Poor management can sink almost any company. If management is selling stock, giving guidance that is untrustworthy, or cutting the dividend; beware. These would be signs of a possible value trap.
Look for management that owns their company’s stock; insider buying is a positive sign. Quality management will give trustworthy guidance and demonstrate they have the knowledge to successfully guide the company.

4. Accounting

Producing complicated or fraudulent company accounting  reports often means there is additional hidden problems. Any hint of fraud should eliminate an investment from consideration for purchase. This usually results in further declines in the stock or bond price.
Real value investments will have transparent financial reports and credibility with investors. Quality companies with sound management will demonstrate openness and honesty with their successes and failures.

5. Balance Sheet / Debt

The balance sheet may be more important than the income statement for sorting out value traps. High debt can cause problems with liquidity and solvency that can sink an otherwise good business plan. A highly leveraged company has less leeway for making mistakes or overcoming obstacles.
A strong balance sheet is the foundation of a quality company and provides a margin of safety. When a company faces adverse conditions a conservative capital structure gives them the financial flexibility to meet the challenges.

6. Strategic Advantages

A company that lacks strategic advantages to overcome tough competition or heavy regulations can lose their ability to compete. In today's cutthroat global markets a company must have sustainable competitive advantages. Before purchasing a cheap stock be sure the company has competitive advantages that will provide the cash flow and growth needed to raise the price of the stock.
Does the company have the ability to stay ahead because they are a market leader, have economies of scale, pricing power, differentiation of product, cost benefits, or have powerful brands. Without one or more competitive advantages the company may not be able to thrive.

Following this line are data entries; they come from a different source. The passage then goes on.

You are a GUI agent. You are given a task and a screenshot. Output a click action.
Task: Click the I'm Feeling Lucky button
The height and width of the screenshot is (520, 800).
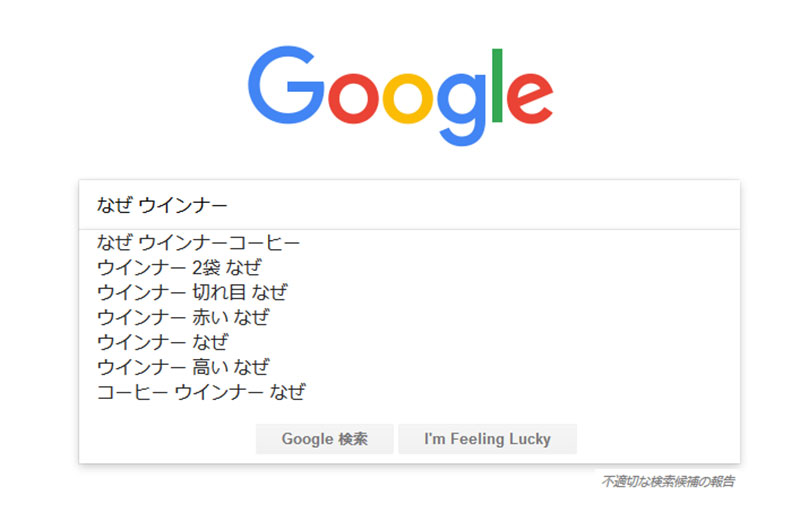tap(487, 439)
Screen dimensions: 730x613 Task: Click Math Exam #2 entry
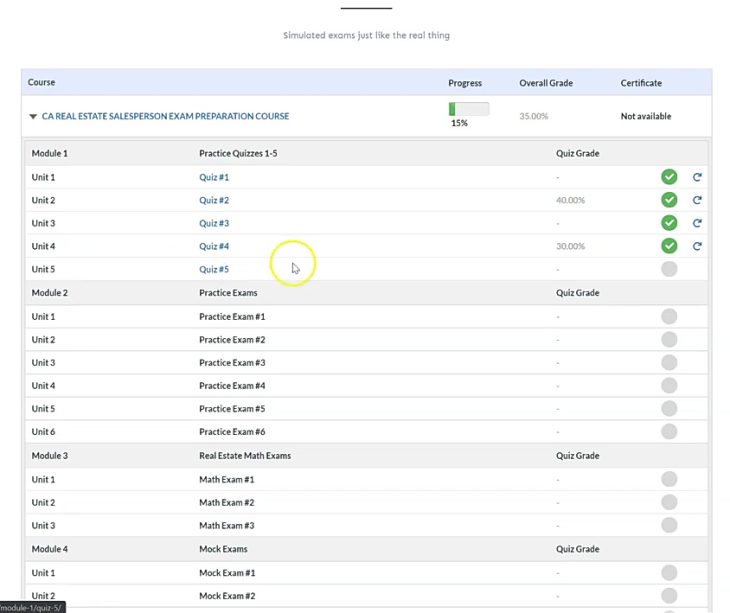(x=226, y=502)
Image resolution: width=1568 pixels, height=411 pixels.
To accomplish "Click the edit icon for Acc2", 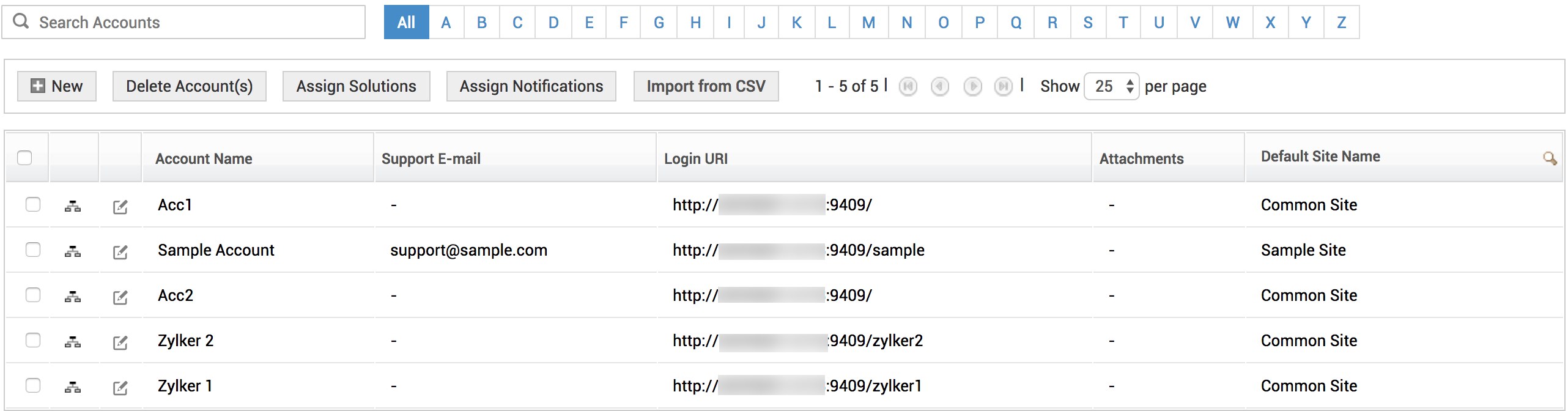I will (120, 297).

7. Look Forward Instead of Backwards

A stock may look cheap when compared to its past earnings. But the market values companies on future earnings and growth of those earnings.  What a company has earned in the past will have little to do with its value today.

Most financial sites quote P/E ratios based on past earnings. Looking forward means estimating future earnings and cash flows; then comparing those metrics, not past metrics, to the current price


http://www.livemint.com/Money/9phbcmsyFD51butAA60VxN/Value-trap-dangers-of-cheap-stocks.html

 STOCK IDEA:        Apollo Pipes Ltd 349.00 AROUND 325 ITS A GOOD BUY FOR LONGTERM   ...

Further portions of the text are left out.